→ **作業項目 A**:
人生についての文章のうち、「ドクターは笑顔でそんな話をさ」から「に対処する必要に迫られます。」までを、その両方を含めて一字一句そのまま書き写してください。
→ **作業項目 B**:
人生についての文章で、ドクターKは友人の世話をするうちに体重が何キロ減ったと話していますか。

→ **文書の抜粋**:
+ + + +

人生とは思い通りには、事が運ばないものです。

けれど、描いていたプランが崩れたからと言って、それが悪くなったと言うべきかどうかは、わかりません。

先日、また研修で一年に一度のハワイに行かせていただきました。

ホノルルで三年前まで動物病院をされていたドクターKに、お会いしました。

ドクターは、現役の頃は朝三時から自分の病院に出勤し、居候の動物を含めてたくさんの動物の世話をし、夕方の診療終了まで働き続けたと言う方です。

「僕はクレージーだ。」

と、自分で笑うほど仕事熱心だったので、とうとうリタイヤするまで独身でした。

「もう、疲れたよ。体がえらいよ(きついよ)。」

そう言って、70歳くらいになってようやく病院をゆずりました。

「これからは、のんびり好きなことが出来るでしょう。」

そう考えて、早朝からダイヤモンドヘッドのふもとをジョギングしたり、海釣りをしたり、自分のペースで生活を始めた時でした。

ところがです。仲の良い友人が癌にかかり、入院、治療の後、どういう理由からか、ドクターの家に転居、介護を引き受けるようになったそうです。

一体、どんな理由で転がり込むのか?親戚は他にいないのか?細かな話を詮索するのははばかられましたが、とにかく病気が進んで食欲のない友人の食事を用意してあげたり、世話をしてあげているそうです。

「渕上さん、それで私は4㎏痩せましたよ。今は、家の中にいて大変、ストレスね。何か食べさせようと、作っても、『それは食べたくない。』と、言って食べないでしょう。難しいね。」

ドクターは笑顔でそんな話をされましたが、もともと竹のように細かった体は、今ではもう笹のようになりそうです。

人生とは、思い描いたプラン通りには、運ばないものです。

先日も、一人のマダムが話しておられました。

「主人が定年になって、これからと思っていたら、思いがけず早く逝ってしまいました。全く予定外で、暫くの間は自分の頭で考えることが出来なくなりました。」

人生は、思い描いた夢通りには、いきません。

いつも番狂わせがあり、何とか乗り越えてやれやれと思ったら、また予定外の大問題に対処する必要に迫られます。

でも、それが最悪かどうかは、わかりません。
降って湧いたような出来事の中においてこそ、生きる手ごたえがあるのかもしれない。

働き者のドクターが介護の重荷を担いつつ話す、その彼の表情を見ながら、私はなぜかそう感じたのでした。

+ + + +

→ **確認用データ**:

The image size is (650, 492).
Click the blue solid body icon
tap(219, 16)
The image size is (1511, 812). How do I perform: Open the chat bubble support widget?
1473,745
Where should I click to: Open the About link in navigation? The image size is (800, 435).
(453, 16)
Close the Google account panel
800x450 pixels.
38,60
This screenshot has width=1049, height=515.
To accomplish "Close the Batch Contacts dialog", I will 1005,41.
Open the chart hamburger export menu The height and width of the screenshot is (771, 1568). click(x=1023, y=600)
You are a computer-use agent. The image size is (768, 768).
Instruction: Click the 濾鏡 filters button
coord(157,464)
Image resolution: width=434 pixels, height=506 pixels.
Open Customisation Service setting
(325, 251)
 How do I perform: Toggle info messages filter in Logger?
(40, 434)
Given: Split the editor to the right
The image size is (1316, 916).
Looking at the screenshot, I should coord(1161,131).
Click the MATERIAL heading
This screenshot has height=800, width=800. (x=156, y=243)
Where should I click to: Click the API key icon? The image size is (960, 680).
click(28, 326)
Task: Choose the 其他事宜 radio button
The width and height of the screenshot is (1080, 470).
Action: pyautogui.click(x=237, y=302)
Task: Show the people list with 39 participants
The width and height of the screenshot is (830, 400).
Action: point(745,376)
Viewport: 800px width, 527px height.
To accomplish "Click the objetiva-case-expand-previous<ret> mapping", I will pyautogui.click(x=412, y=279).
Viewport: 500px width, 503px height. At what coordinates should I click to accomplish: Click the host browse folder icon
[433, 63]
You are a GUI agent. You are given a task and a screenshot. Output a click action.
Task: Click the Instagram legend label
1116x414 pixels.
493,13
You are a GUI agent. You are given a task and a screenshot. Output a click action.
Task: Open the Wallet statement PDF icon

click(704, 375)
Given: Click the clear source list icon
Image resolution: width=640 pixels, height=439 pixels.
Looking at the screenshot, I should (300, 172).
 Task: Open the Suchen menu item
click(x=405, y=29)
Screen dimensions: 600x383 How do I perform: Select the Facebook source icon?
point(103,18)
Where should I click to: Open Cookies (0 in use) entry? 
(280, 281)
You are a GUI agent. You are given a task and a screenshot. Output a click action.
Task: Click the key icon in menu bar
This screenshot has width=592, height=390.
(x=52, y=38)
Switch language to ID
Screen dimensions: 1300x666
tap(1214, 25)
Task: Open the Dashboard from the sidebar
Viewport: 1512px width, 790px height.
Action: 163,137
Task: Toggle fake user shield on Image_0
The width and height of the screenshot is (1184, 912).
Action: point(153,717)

+ + + +

→ **解答 A**:
ドクターは笑顔でそんな話をされましたが、もともと竹のように細かった体は、今ではもう笹のようになりそうです。

人生とは、思い描いたプラン通りには、運ばないものです。

先日も、一人のマダムが話しておられました。

「主人が定年になって、これからと思っていたら、思いがけず早く逝ってしまいました。全く予定外で、暫くの間は自分の頭で考えることが出来なくなりました。」

人生は、思い描いた夢通りには、いきません。

いつも番狂わせがあり、何とか乗り越えてやれやれと思ったら、また予定外の大問題に対処する必要に迫られます。

→ **解答 B**:
4キロです。